S’il se heurte au refus des autres héritiers, celui qui réclame son dû aura pour seule option de s'adresser au tribunal, qui désignera un notaire chargé de faire les comptes de la succession. "Lors de la procédure de liquidation judiciaire, il est conseillé de se faire aider par un avocat, de préférence spécialisé dans ce type de matière", confirme le notaire Renaud Grégoire. Cette procédure mènera à l’établissement d’un inventaire avec une prestation de serment des héritiers. Si tout n’a pas été déclaré, l’héritier qui s’estime lésé pourra toujours poursuivre les autres pour recel successoral, sanctionné pénalement."

Accepter ou refuser une succession: vous avez le choix!

Les héritiers ne sont pas obligés d’accepter une succession. Ils ont le choix entre 3 options.
1. Accepter la succession. Dans ce cas, le patrimoine du défunt sera incorporé à celui de l’héritier, lequel sera tenu de payer les éventuelles dettes du défunt avec son patrimoine propre.

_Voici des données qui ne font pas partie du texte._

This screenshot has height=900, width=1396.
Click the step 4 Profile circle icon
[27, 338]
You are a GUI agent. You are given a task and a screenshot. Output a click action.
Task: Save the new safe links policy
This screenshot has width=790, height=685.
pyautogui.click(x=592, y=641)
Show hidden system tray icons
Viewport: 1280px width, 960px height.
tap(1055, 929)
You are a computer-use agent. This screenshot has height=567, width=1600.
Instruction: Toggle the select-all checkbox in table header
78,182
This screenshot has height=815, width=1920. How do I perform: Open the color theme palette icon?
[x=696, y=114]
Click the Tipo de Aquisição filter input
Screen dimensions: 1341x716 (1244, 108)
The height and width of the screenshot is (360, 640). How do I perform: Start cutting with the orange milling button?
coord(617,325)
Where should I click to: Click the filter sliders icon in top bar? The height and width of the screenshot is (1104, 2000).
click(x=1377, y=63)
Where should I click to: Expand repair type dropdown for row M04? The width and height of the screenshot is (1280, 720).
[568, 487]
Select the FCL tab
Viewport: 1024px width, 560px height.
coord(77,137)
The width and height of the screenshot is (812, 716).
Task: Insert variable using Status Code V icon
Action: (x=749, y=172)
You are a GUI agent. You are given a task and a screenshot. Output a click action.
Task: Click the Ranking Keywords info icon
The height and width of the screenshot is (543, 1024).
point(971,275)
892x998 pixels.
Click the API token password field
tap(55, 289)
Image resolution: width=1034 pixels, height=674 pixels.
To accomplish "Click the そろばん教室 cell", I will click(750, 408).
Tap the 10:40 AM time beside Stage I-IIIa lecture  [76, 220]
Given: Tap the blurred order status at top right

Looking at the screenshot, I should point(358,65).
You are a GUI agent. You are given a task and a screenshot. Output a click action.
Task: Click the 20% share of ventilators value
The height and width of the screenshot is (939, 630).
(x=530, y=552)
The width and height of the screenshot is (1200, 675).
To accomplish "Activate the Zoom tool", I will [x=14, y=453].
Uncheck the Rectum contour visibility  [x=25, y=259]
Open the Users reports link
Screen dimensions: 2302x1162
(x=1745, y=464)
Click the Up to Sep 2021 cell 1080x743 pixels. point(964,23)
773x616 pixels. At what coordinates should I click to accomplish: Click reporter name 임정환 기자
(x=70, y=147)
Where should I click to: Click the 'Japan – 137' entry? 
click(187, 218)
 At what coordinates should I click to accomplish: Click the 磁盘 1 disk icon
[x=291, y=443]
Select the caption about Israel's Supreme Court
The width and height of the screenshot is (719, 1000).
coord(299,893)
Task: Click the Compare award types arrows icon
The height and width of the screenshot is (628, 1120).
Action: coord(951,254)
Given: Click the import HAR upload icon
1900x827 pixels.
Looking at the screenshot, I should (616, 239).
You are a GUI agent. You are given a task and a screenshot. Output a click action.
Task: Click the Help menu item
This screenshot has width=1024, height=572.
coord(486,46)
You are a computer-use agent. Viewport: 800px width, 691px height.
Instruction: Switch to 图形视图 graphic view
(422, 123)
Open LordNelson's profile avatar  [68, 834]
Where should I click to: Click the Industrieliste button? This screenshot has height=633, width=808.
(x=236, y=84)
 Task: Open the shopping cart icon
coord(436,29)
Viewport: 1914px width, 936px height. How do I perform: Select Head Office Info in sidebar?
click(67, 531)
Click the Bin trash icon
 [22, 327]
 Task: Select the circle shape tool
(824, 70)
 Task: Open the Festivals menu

2. Refuser la succession. Cela nécessite la signature d’un acte de renonciation devant un notaire. L’héritier ne pourra recueillir aucun actif ni objet de la succession, mais est assuré de ne payer aucune dette éventuelle du défunt.
3. Accepter sous bénéfice d’inventaire. C’est le choix le plus sûr. Le notaire réalise (si besoin, car il apparaît parfois que ce n'est pas nécessaire, compte tenu du contenu de la succession, NDLR) un inventaire détaillé de la succession (les biens du défunt et ses éventuelles dettes au jour du décès). Les dettes seront exclusivement payées avec le patrimoine du défunt. Le coût moyen d'un inventaire, selon sa complexité et son ampleur, varie généralement entre 1.000 et 10.000 euros, selon le notaire Renaud Grégoire.